Objects of Devotion. Religion and its Instruments in Early Modern Europe
How were religious ideas and practice realized through interaction with objects? How did the presence of sculptures, paintings, books, and church furniture—their visibility, tactility, and materiality—help form attitudes toward devotion, sacred history, and salvation? In other words, how did people think with things—both clerics and lay devotees? What was the complex role of sacrament houses, altarpieces, pulpits, jubés, and baptismal fonts in molding ideas about the central tenets of Christianity? How did statues of Christ and the saints make both present and problematic these issues—particularly when they involved performances: carried about the town, taken down from the cross and laid in the sepulcher, or lanced to emit spurts of blood? How did tombs help form ideas about the body, its mortality, and the hope of resurrection? How was the material of these objects comprehended—and what were the consequences of choosing sculpture over painting or selecting one stone over another? How were statues of Christ transformed when real hair was attached to their heads? How did lay, unoffical devotional practice differ from institutionalized forms of piety and how did they both influence each other? How did objects sustain both the status concerns and the often very precise religious beliefs of their patrons? Rather than verify these readings through early modern texts, we recognize both texts and objects as opaque cultural references that must be interpreted according to complex conventions and triangulated to offer compelling readings.

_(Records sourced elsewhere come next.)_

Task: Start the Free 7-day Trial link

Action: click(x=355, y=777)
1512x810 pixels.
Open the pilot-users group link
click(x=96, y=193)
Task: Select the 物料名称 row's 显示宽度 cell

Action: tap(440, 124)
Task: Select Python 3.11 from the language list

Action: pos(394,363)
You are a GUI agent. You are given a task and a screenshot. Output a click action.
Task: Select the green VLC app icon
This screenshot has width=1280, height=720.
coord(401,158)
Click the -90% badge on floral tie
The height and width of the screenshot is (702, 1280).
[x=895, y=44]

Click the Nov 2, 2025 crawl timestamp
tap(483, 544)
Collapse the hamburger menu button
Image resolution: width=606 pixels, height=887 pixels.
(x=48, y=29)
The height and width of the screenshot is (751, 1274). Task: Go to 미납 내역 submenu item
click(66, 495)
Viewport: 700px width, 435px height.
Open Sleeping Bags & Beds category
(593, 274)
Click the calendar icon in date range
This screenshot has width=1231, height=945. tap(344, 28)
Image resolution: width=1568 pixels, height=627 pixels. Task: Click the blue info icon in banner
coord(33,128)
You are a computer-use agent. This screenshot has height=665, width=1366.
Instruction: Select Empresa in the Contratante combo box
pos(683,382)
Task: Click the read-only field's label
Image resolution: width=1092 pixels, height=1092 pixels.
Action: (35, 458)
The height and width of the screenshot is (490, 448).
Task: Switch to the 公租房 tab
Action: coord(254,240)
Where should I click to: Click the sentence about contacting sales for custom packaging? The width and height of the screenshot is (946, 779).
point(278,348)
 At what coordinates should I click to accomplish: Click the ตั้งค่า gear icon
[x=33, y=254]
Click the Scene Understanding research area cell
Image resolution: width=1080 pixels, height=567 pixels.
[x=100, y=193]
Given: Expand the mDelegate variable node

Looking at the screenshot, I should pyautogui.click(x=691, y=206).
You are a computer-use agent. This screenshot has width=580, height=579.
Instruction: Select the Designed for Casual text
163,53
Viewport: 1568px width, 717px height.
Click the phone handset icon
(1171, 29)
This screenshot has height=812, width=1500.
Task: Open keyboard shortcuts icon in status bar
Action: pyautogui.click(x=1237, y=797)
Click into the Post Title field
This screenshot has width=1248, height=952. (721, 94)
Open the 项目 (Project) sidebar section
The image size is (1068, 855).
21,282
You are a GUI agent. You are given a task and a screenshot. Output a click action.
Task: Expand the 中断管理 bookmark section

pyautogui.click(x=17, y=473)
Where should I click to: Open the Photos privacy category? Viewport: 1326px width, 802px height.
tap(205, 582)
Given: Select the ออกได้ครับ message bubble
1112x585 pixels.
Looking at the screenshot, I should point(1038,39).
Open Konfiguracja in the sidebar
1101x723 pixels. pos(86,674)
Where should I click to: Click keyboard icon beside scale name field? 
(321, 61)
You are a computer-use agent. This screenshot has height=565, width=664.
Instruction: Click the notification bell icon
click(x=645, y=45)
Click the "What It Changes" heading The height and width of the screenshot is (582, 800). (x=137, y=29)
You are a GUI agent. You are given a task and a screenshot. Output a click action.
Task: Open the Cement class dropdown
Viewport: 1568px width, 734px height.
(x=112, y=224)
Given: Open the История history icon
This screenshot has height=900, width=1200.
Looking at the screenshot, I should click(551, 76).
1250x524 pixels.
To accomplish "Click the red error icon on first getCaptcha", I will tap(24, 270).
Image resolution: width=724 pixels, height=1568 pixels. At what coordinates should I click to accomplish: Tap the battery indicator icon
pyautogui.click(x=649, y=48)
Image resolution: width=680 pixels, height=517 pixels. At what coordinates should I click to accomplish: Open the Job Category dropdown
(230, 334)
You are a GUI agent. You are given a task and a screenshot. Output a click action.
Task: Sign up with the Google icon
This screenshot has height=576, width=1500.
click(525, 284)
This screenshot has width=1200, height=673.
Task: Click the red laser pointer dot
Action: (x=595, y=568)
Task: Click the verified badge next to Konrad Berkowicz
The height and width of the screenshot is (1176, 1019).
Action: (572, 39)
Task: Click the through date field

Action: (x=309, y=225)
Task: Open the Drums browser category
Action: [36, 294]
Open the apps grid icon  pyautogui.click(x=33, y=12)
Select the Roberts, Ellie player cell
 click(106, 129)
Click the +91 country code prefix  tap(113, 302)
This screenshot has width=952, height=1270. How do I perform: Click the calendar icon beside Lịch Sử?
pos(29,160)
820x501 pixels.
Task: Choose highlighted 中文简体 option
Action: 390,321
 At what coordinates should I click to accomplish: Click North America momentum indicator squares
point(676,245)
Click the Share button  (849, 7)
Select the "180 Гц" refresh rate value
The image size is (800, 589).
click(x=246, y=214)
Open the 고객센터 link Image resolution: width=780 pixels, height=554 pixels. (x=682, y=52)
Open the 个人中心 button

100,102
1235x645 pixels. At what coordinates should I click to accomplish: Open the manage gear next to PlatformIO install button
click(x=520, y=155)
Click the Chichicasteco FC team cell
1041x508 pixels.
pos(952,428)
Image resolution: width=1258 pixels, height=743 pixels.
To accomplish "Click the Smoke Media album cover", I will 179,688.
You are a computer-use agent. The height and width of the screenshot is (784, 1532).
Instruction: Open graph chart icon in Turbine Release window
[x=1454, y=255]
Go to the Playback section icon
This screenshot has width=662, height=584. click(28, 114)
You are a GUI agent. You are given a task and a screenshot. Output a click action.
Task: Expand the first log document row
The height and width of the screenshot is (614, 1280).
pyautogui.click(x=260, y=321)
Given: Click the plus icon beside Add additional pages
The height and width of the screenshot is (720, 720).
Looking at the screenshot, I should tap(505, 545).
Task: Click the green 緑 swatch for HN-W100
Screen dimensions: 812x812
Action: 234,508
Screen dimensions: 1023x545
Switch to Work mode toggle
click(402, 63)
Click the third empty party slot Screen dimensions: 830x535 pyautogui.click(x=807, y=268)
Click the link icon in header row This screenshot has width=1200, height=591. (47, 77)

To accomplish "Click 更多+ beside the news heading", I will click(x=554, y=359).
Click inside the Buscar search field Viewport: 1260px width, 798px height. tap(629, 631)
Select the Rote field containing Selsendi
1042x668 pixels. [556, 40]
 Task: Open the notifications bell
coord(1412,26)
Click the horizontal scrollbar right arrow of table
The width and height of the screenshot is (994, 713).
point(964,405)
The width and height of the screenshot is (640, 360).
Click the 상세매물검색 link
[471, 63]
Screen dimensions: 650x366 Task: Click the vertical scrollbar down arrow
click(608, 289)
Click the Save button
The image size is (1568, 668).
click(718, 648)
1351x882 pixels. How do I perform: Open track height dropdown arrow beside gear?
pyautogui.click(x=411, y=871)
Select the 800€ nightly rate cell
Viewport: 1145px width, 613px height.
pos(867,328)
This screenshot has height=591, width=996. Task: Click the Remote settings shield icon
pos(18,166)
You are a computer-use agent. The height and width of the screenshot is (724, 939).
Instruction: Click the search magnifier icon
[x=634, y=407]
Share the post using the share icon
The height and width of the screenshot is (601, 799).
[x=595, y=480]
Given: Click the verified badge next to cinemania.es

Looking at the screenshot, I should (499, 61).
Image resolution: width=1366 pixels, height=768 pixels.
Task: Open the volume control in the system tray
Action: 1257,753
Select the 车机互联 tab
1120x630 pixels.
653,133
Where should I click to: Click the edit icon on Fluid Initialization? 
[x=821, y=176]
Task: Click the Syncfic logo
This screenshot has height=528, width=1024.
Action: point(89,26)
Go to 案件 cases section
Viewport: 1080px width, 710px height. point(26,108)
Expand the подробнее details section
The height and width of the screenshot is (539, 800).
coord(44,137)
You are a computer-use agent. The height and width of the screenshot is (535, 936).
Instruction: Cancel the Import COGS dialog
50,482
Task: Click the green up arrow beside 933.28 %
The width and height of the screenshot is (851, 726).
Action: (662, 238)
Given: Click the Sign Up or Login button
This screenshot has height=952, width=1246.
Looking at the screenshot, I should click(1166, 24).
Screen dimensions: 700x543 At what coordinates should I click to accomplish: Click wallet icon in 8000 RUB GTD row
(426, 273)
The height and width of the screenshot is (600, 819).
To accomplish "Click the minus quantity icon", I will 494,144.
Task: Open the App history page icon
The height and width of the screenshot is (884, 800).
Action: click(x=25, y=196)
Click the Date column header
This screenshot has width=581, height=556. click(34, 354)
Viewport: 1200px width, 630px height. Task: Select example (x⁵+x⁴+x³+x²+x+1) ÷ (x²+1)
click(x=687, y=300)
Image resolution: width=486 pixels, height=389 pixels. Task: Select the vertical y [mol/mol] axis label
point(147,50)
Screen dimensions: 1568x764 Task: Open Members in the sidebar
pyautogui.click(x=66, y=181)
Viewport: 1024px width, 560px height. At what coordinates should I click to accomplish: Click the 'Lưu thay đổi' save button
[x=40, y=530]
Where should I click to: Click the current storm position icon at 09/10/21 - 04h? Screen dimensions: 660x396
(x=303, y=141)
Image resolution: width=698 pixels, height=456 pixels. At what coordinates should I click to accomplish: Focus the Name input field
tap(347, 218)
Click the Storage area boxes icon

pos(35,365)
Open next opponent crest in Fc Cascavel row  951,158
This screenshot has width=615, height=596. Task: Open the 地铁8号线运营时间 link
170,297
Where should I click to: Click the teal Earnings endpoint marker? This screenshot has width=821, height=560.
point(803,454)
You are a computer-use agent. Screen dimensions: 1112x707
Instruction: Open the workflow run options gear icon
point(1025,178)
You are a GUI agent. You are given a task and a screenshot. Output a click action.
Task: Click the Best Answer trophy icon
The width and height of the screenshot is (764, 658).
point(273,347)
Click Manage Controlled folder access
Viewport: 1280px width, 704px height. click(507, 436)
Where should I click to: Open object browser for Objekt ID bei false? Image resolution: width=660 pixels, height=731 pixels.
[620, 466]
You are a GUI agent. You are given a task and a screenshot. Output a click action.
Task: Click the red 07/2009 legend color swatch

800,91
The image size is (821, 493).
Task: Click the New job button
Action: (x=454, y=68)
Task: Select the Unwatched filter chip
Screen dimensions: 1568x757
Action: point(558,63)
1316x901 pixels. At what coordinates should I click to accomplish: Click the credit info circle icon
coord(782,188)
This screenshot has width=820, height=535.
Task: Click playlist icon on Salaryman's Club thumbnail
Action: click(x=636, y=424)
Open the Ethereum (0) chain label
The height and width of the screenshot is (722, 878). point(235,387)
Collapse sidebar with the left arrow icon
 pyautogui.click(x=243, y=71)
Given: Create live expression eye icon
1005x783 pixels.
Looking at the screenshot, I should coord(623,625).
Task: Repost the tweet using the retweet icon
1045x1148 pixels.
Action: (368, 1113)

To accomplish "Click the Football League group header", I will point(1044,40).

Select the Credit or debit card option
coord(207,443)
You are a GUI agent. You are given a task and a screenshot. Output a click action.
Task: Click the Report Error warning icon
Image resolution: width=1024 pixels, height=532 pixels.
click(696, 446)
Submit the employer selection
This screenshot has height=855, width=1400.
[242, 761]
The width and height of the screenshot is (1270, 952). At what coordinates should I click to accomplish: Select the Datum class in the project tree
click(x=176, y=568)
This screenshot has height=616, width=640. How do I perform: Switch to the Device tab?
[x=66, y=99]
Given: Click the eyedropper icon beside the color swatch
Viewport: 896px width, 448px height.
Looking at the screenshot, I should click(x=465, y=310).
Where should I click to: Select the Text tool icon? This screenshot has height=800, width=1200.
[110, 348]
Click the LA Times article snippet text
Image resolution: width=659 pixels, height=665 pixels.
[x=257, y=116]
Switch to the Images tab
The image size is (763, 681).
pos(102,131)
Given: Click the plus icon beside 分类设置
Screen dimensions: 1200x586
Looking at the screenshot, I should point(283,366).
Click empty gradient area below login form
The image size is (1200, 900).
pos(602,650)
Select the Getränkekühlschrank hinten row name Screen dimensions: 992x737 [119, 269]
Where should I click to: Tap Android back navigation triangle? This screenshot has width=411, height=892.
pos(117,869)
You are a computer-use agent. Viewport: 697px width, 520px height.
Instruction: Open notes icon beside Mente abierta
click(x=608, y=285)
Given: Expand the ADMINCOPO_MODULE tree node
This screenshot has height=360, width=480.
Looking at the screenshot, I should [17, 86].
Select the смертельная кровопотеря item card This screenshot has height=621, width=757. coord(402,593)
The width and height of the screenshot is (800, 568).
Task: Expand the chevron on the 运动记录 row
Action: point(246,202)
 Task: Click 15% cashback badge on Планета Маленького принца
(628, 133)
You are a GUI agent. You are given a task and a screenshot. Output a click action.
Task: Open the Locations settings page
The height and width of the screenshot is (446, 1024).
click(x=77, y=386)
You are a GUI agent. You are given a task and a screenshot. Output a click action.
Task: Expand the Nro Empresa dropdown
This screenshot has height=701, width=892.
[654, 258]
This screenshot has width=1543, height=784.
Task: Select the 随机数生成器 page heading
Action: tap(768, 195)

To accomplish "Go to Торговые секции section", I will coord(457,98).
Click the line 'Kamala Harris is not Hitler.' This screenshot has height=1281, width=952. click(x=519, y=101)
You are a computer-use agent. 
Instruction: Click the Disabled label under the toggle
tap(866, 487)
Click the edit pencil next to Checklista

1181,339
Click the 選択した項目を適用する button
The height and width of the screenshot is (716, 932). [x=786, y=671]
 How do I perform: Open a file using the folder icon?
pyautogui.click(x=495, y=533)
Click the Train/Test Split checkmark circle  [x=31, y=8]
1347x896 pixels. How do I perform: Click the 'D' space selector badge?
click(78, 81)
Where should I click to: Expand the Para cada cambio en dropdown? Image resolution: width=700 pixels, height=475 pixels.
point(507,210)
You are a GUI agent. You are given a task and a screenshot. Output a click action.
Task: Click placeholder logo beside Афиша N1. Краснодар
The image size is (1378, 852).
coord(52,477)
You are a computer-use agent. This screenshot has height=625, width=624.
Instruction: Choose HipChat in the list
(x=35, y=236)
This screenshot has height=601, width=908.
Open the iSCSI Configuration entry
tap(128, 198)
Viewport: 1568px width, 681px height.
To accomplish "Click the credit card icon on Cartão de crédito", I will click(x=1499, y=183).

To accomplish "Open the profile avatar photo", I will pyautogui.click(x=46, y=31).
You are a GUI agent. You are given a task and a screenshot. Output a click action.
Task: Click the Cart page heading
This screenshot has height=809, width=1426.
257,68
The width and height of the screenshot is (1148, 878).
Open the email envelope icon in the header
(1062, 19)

Historians of the late medieval and early modern period have created an antithesis between spiritual (inward) and physical (outward) devotion, branding the latter as superficial, ritualistic and mechanistic. More generally, from the first Protestant historians to Max Weber and his followers, the Reformation has come to be represented as the classic watershed between material, magical devotion and spiritual, rational belief. In a similar vein, art historians have opposed the notion of the medieval cult image, material and functional, to the early modern work of art, subject to aesthesis (Carolyn Walker Bynum, Hans Belting). Yet, does it make sense to distinguish between late medieval and early modern religious culture, given the fact that the definitions and boundaries of these periods are notoriously problematic and considerably overlap? To what degree have these differing traditions dictated separate approaches to these objects and their role in forming beliefs and practices?
We look for papers that draw from material culture studies, social history, art history, religious studies, and anthropology. And we envision a relatively small conference of about 18 speakers from a variety of disciplines. Talks will be limited to 20 minutes with equal time for discussion.